A importância da cultura popular na construção e na valorização da história brasileira
Enviada em 21/08/2020
Durante os séculos XVI a XIX, o Brasil sob domínio português percorre um extenso período de colonização e escravidão. Dessa maneira, acontece o aprisionamento e a escravização não só de indígenas nativos do território, mas também de negros trazidos da África. Nesse contexto, observa-se que a mistura populacional e cultural entre europeus, indígenas e africanos transformaram-se nos pilares que deram origem à cultura brasileira. Portanto, não há dúvidas de que a história social e cultural que os povos nativos e africanos representam, são de imprescindível importância não só para a valorização da história brasileira, mas também para o combate à diminuição dessas populações.
Em primeiro plano, é importante ressaltar que o trabalho escravo foi utilizado como fonte de extrema riqueza para Portugal.
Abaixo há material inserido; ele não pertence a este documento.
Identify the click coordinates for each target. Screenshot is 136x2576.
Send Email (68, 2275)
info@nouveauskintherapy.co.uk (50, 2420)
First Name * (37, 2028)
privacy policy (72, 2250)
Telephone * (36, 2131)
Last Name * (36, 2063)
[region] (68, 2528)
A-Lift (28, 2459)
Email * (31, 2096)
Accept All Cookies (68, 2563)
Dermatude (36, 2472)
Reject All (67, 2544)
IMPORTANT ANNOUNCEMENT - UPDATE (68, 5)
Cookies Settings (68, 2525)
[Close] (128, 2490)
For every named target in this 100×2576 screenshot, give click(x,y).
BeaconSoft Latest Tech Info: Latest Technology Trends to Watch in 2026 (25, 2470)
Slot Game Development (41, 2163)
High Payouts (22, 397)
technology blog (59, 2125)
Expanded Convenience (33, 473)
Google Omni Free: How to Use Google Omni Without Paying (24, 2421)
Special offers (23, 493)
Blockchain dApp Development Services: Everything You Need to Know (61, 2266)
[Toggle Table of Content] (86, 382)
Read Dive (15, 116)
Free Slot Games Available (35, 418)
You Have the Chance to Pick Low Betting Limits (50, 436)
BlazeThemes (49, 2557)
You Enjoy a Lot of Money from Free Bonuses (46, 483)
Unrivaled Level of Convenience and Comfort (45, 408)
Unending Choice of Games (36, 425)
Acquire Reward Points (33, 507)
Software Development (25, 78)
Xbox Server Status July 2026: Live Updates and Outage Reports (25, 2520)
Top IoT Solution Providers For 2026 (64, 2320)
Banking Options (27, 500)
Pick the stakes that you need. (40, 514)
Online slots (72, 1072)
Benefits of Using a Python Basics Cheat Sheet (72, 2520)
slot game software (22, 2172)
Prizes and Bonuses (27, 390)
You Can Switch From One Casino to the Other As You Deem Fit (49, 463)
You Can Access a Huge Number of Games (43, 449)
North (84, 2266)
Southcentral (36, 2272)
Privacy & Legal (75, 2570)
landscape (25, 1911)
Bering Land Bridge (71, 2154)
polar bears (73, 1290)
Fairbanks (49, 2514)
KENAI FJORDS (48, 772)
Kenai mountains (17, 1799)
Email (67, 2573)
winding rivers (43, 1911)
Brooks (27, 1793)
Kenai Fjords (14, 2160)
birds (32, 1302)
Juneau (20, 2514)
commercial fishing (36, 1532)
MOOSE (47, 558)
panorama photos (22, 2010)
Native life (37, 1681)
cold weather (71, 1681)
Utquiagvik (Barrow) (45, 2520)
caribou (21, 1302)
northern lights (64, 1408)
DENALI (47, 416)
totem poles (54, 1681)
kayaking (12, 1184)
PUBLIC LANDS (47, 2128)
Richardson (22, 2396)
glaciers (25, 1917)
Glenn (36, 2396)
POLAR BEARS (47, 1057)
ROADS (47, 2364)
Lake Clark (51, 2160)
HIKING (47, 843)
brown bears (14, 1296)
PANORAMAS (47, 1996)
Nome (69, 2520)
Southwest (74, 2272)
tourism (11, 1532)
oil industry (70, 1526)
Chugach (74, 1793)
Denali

Acerca disso, é pertinente trazer o discurso do filósofo Darcy Ribeiro, no qual ele enfatiza que o Brasil, como último país a acabar com a escravidão, tem uma perversidade intrínseca em sua herança, o que torna a classe dominante ainda enferma de desigualdade. Assim, é necessário reconhecer e atribuir a valorização dos povos que resistiram à escravidão durante séculos, e validar a importância que a miscigenação de tantas culturas e etnias trouxe para a diversidade cultural brasileira, diante de uma sociedade que ainda carrega vestígios sociais do preconceito implícito na escravidão.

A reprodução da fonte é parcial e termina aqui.